• [Task inputs]
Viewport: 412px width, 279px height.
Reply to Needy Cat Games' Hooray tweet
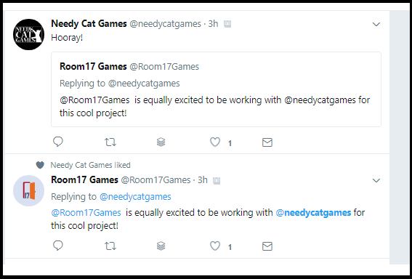(x=58, y=142)
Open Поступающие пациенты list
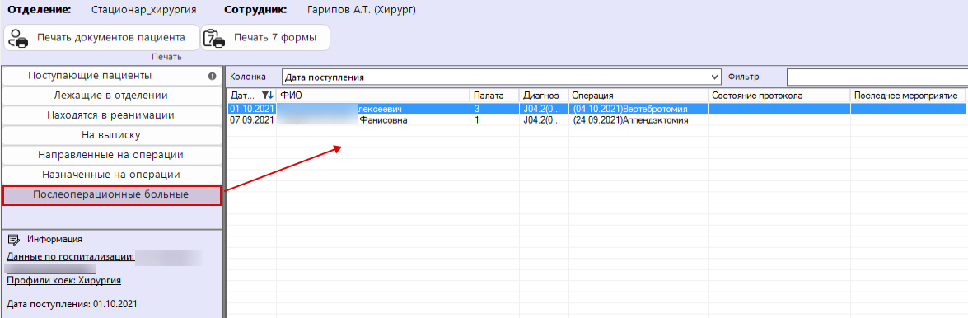Viewport: 968px width, 318px height. 111,76
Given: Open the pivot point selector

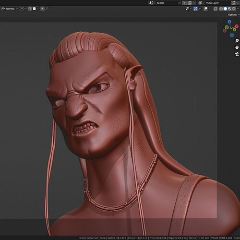Looking at the screenshot, I should click(23, 9).
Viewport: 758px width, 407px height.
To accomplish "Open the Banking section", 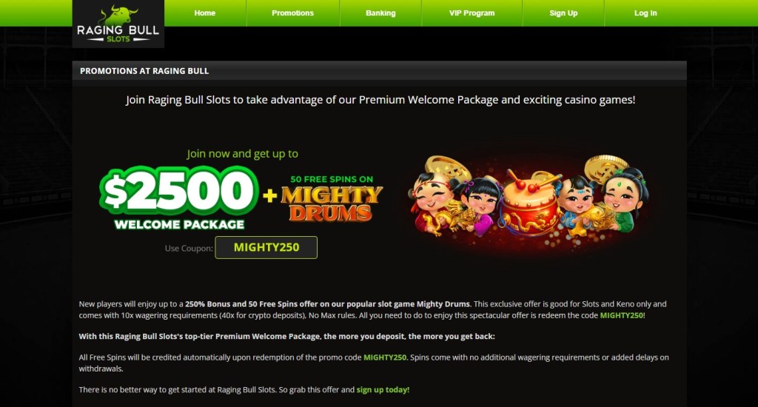I will (380, 13).
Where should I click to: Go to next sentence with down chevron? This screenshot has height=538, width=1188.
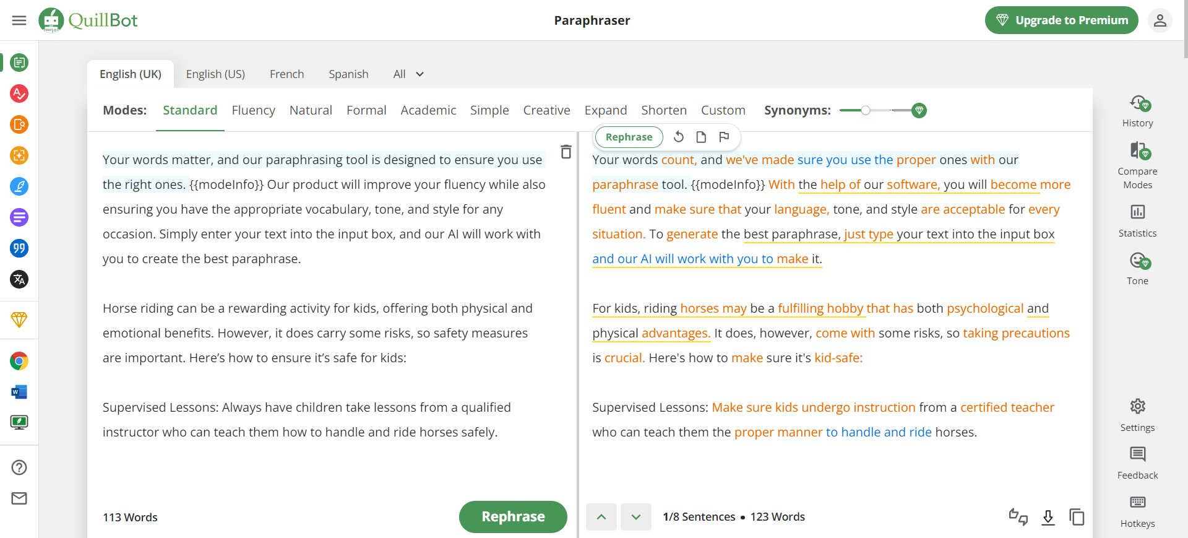pyautogui.click(x=635, y=517)
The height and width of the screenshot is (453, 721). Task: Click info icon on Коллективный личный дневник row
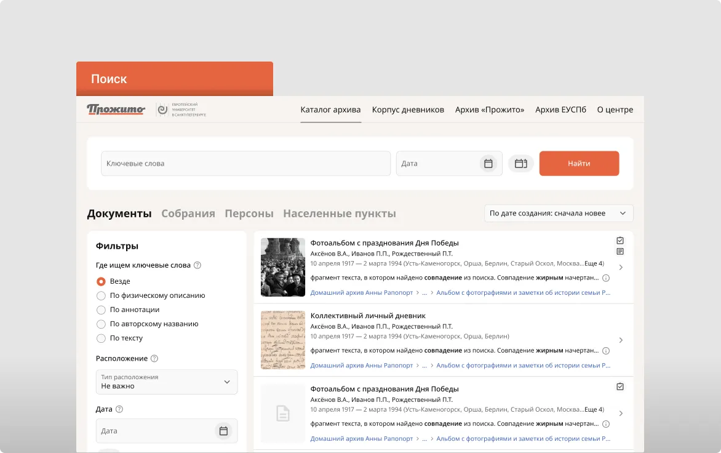tap(605, 351)
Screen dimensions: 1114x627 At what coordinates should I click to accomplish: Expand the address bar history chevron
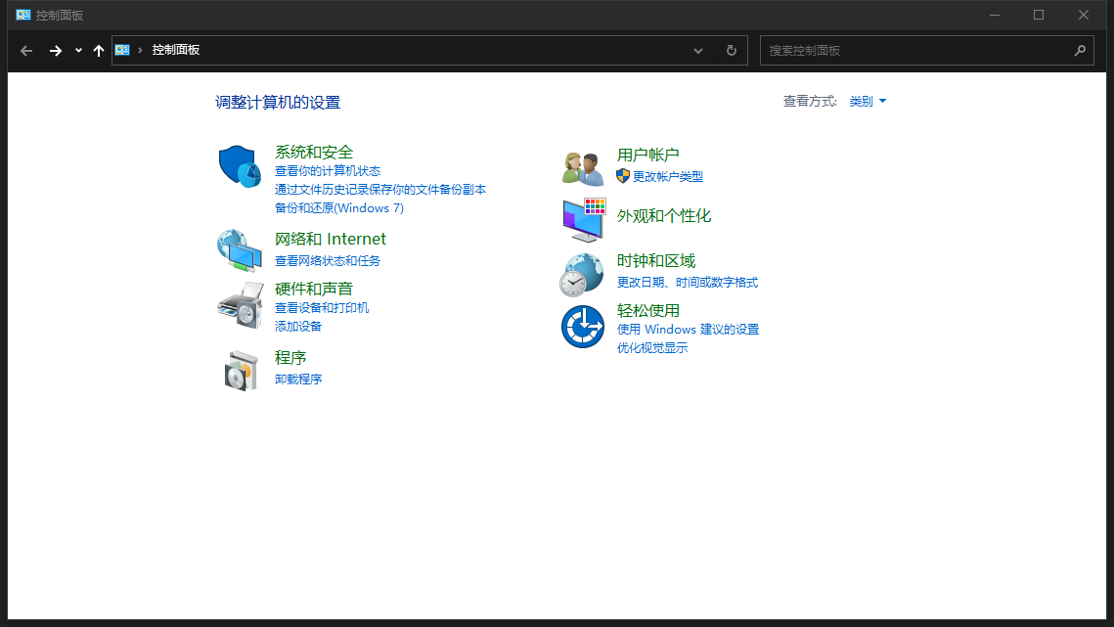(x=697, y=50)
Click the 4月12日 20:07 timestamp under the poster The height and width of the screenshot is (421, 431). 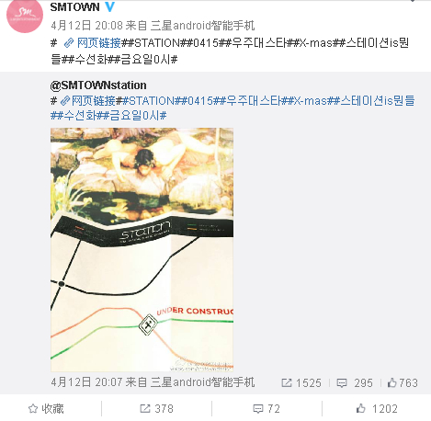[86, 382]
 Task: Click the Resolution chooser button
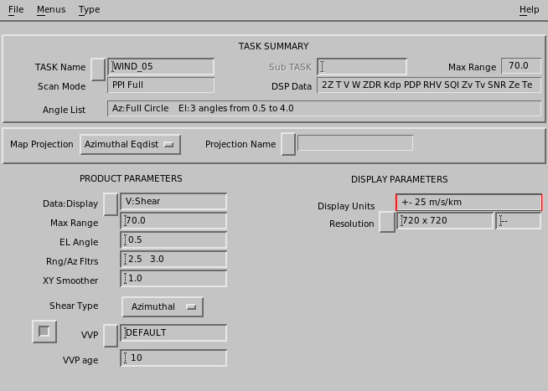pos(387,221)
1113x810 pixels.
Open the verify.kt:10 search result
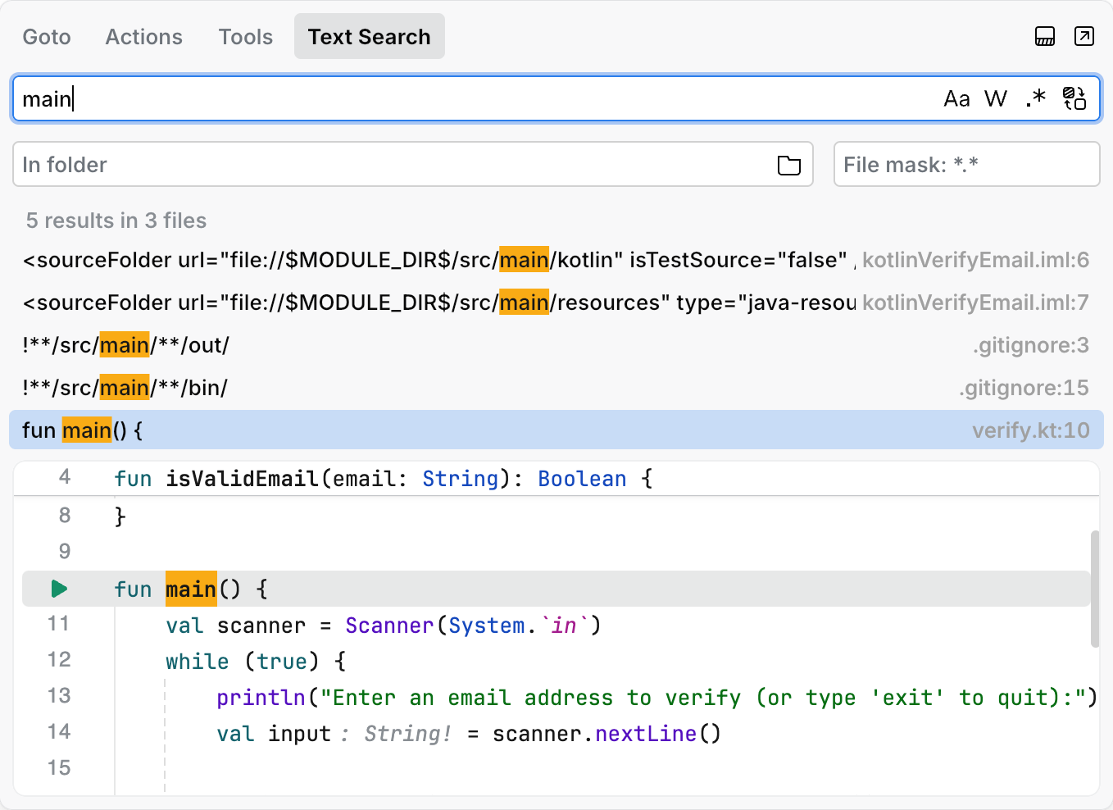click(328, 430)
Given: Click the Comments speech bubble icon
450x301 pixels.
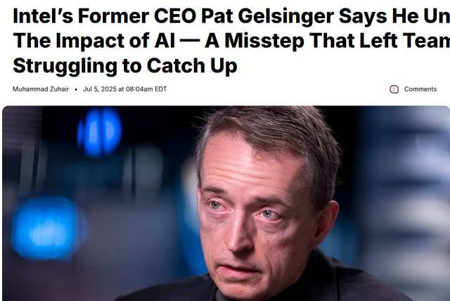Looking at the screenshot, I should [x=394, y=89].
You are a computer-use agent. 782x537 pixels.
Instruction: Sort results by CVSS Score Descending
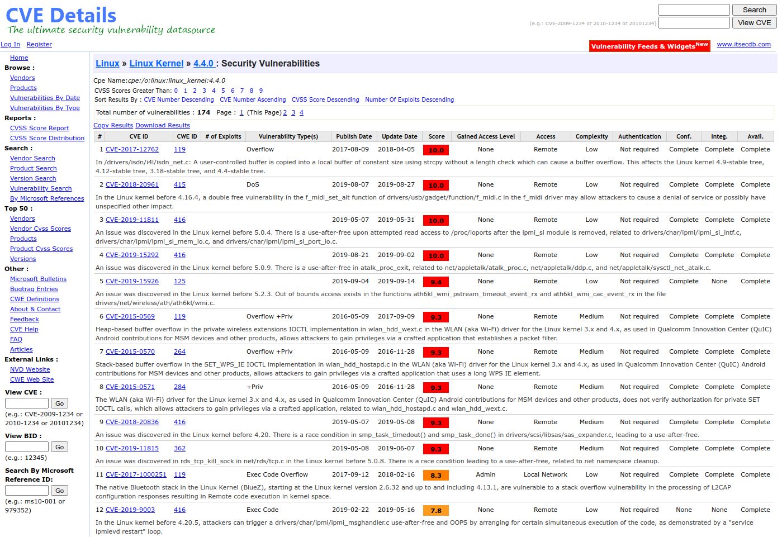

• [Assigned task] Retype the line containing "Task: Click the Resolution chooser button" and all lines after it to the end of the material, exactly as written, leaving out any pictures.

• [Response]
 Task: Click the Resolution chooser button
pos(387,221)
1113x810 pixels.
Open the verify.kt:10 search result
click(328, 430)
Given: Click the Comments speech bubble icon
450x301 pixels.
Looking at the screenshot, I should [x=394, y=89].
You are a computer-use agent. 782x537 pixels.
Instruction: Sort results by CVSS Score Descending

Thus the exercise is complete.